Bronchial artery embolization for hemoptysis in a 50-year-old female with massive hemoptysis and severe respiratory insufficiency. In this patient who could not hold her breath, respiration-related misregistration and halation artifacts from the lung field appeared as severe in DSA of the right bronchial artery (a) but were eliminated in the free-breath DA with HF (b)

IR in other regions

Other than body IR, in cardiac IR where DSA is not routinely acquired, the DA with HF is expected to improve delineation of fine vessels distributed over dense areas such as the diaphragm and vertebra [7]. Although we have never applied the DA with HF in head and neck IR, this technique may be less useful in this region because misregistration related to bowel peristalsis, cardiac pulsation, or respiratory motion is not problematic in DSA. Otherwise, however, the DA with HF may be similarly advantageous also in head and neck IR.

Limitations for body IR

Although DA with HF is clinically useful in a wide variety of body IR procedures and, if available, should be considered for replacing DSA depending on the acquisition purposes, it has several limitations as follows.

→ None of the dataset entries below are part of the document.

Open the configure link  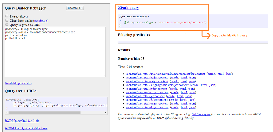coord(40,21)
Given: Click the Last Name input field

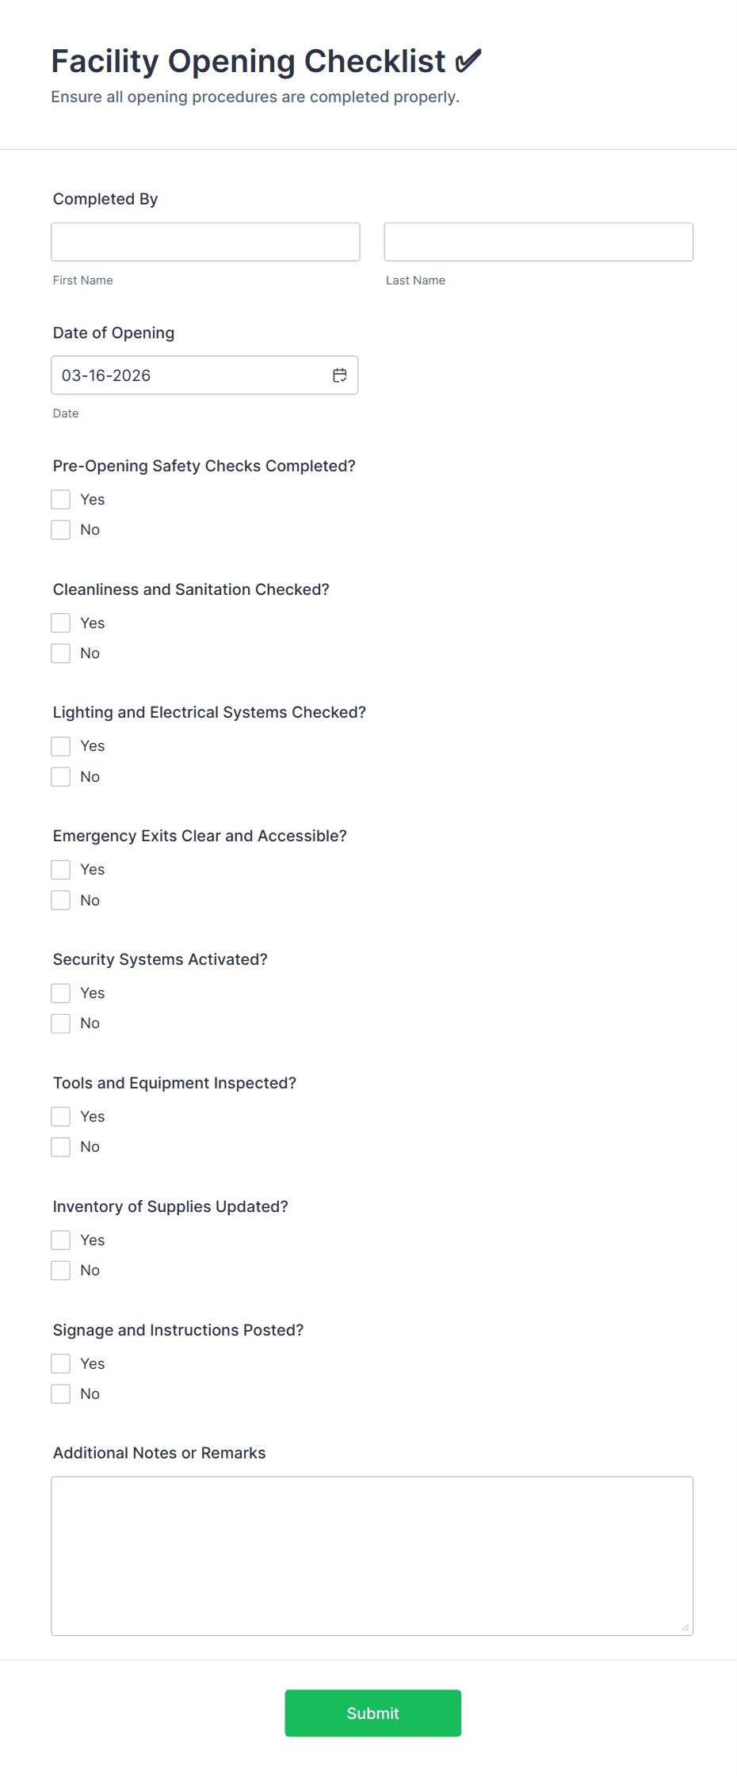Looking at the screenshot, I should 539,242.
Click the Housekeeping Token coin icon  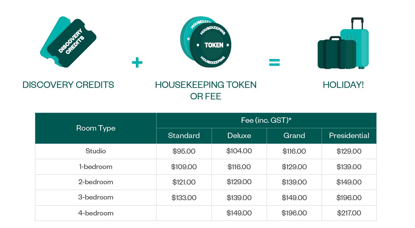tap(206, 42)
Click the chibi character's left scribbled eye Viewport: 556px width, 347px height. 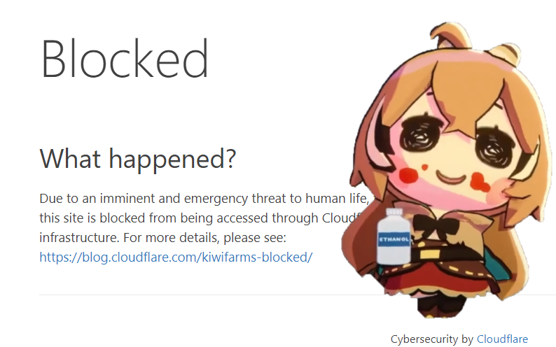pos(420,136)
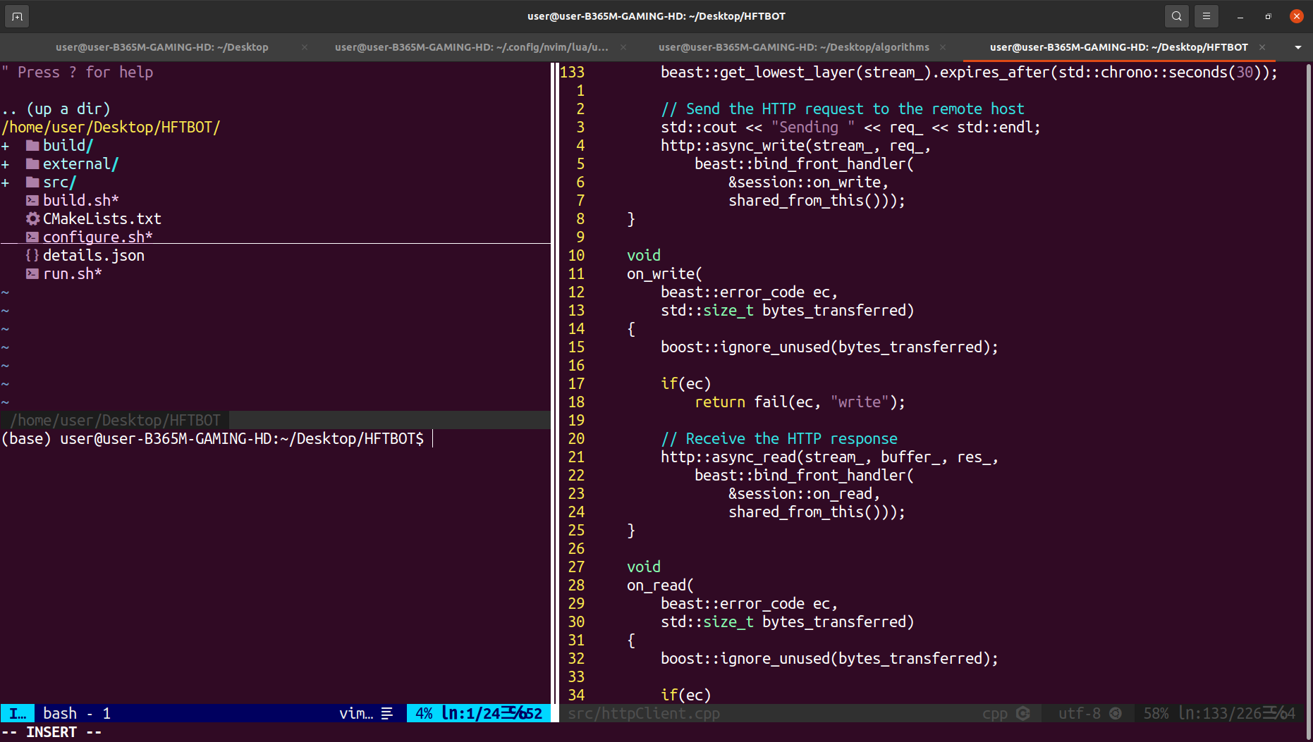Open the terminal search icon
The image size is (1313, 742).
[x=1176, y=16]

First, the availability of HF is still limited in pairing with FPD systems from some vendors. Second, the image contrast between vessels or lesions opacified with contrast media and background is increased from DA without HF to DA with HF to DSA. Particularly, the delineation of small and peripheral vessels and subtle tumor stains such as small HCCs in DA with HF is superior to that in DA without HF but inferior to that in DSA. When contrast media are too diluted with heparinized saline solution, vessel delineation is more easily degraded in DA with HF than DSA. The use of DA with HF may require a greater iodine load and impart a higher risk in patients with renal insufficiency as compared with DSA. Third, the delineation of vessels or lesions opacified with contrast media adjacent to highly radiopaque materials such as metallic implants, dense calcification, and lipiodol accumulation is worse in DA, even with HF, than in DSA, which can subtract these radiopaque materials. Specifically, contrast media pooled in the urinary bladder can easily interfere with delineation of the internal iliac arteries and their branches (Fig. 9c, d). Thus, a balloon catheter should be preoperatively placed in the urinary bladder in UAE, TAE for pelvic fractures, and so forth. Finally, radiation exposure in DA with HF is much lower than in DSA but is a little higher than in DA without HF. Further technological advances are expected to reduce radiation exposure in these FPD systems.

Conclusions

DA with HF as a good alternative to DSA is clinically advantageous in body IR for offering DSA-like images and simultaneously reducing various motion artifacts and misregistrations caused by patient body motion, poor breath-holding, bowel and ureter peristalsis, and cardiac pulsation as well as halation artifacts stemming from the lung field. Free-breath DA with HF can improve body IR workflow and decrease the procedure time by decreasing the risk of catheter dislocation and using background structures as anatomical landmarks while reducing radiation exposure when compared with DSA. HF should be more widely and effectively utilized for adequate purposes in body IR based on sufficient knowledge and understanding of the principles and clinical usefulness and limitations of this technology.

This article was presented in part at the 104th annual meeting of the Radiological Society of North America in Chicago, 2018. It received a Certification of Merit as an educational exhibit.